Fr, 20. Juli 2018

Neue Begegnungszonen

04.10.2016 18:22

Die "Mariahilferstraße" von Klagenfurt

Sie ist die meist diskutierte Einkaufsstraße Österreichs: Die Mariahilfer Straße in Wien, die mit Pauken und Trompeten zur Fußgängerzone gemacht wurde. Auch in Klagenfurt werden nun Autofahrer schrittweise aus der Stadt "zurückgedrängt", um Fußgänger und Radfahrer zu bevorzugen. Alle Projekte im Überblick!

Schritt für Schritt wird die Innenstadt zur großen "Begegnungszone" gestaltet:

Bereits im Laufen ist der Umbau am Fleischmarkt: Die Fahrbahn erhält bis November einen neuen Asphalt und  die Gehsteigkanten verschwinden komplett.

Bis Ende Oktober läuft - wie berichtet - das Pilotprojekt am Neuen Platz ohne Ampeln und Schutzwege. Danach soll der Straßenbelag neuen auffälligen Anstrich bekommen, um Autolenker "einzubremsen".

Seit März läuft der Ideenwettbewerb zur Neugestaltung des Pfarrplatzes, der ganz ohne Autos auskommen soll. "Wir müssen was tun, der Platz fristet ein Dornröschen-Dasein", sagt Stadtrat Otto Umlauft. Die Pläne reichen vom Brunnen bis zum Kunstwerk auf dem Platz. "Wir sind noch am Prüfen, wie sich das auf die Parkplatzsituation in der Innenstadt auswirken würde."

Auch die Herrengasse könnte zur Begegnungszone umfunktioniert werden, da Investor Franz Peter Orasch den Heiligengeistplatz und das "Salzamt" durch Geschäfte beleben will.
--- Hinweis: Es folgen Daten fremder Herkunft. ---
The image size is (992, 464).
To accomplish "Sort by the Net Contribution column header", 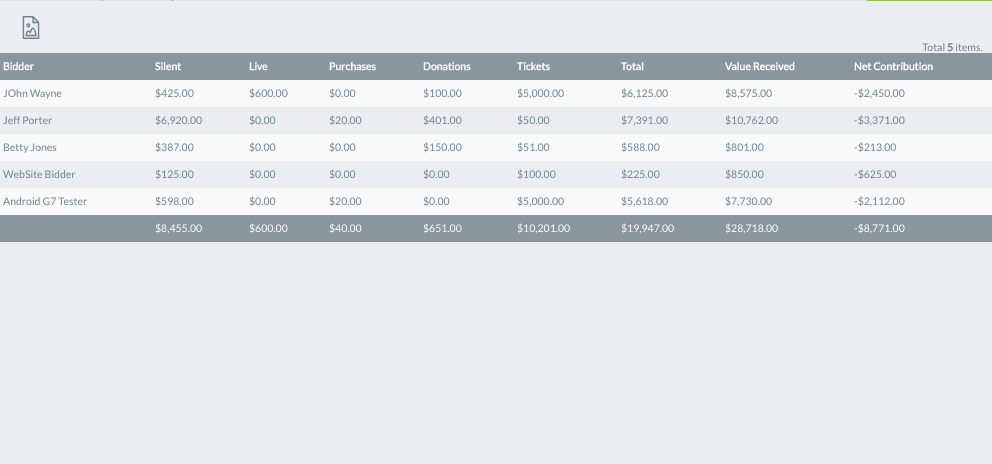I will [893, 67].
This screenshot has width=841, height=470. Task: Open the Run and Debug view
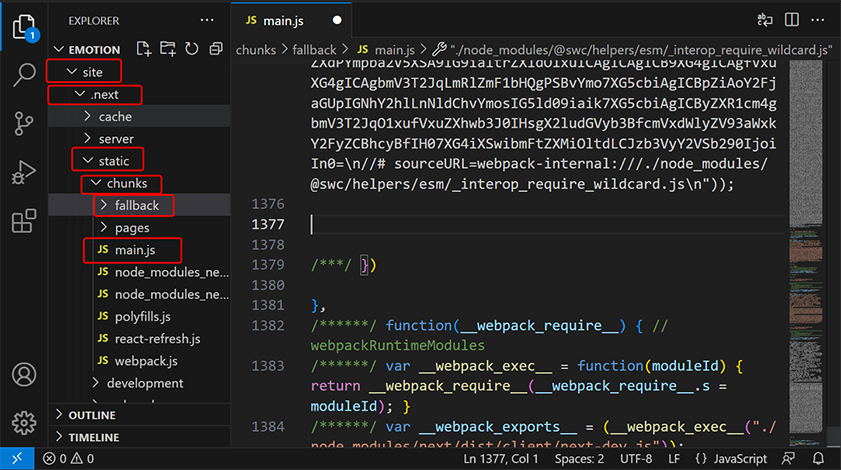pos(24,173)
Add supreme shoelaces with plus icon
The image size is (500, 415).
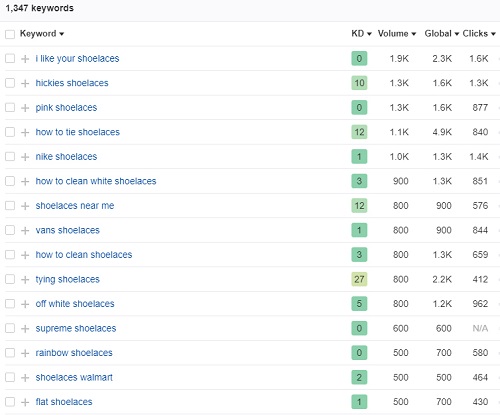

Zudem wird der Kardinalplatz mit einer fußgängerfreundlichen Gestaltung revitalisiert, um Betriebe anzulocken und zugleich die Bahnhofstraße zu beleben. Umlauft: "Ein erster Schritt könnte sein, dass man die Benutzer der Parkgarage am Kardinalplatz direkt in die Innenstadt gehen lässt." Eine Ausschreibung zur Neugestaltung ist schon in Planung.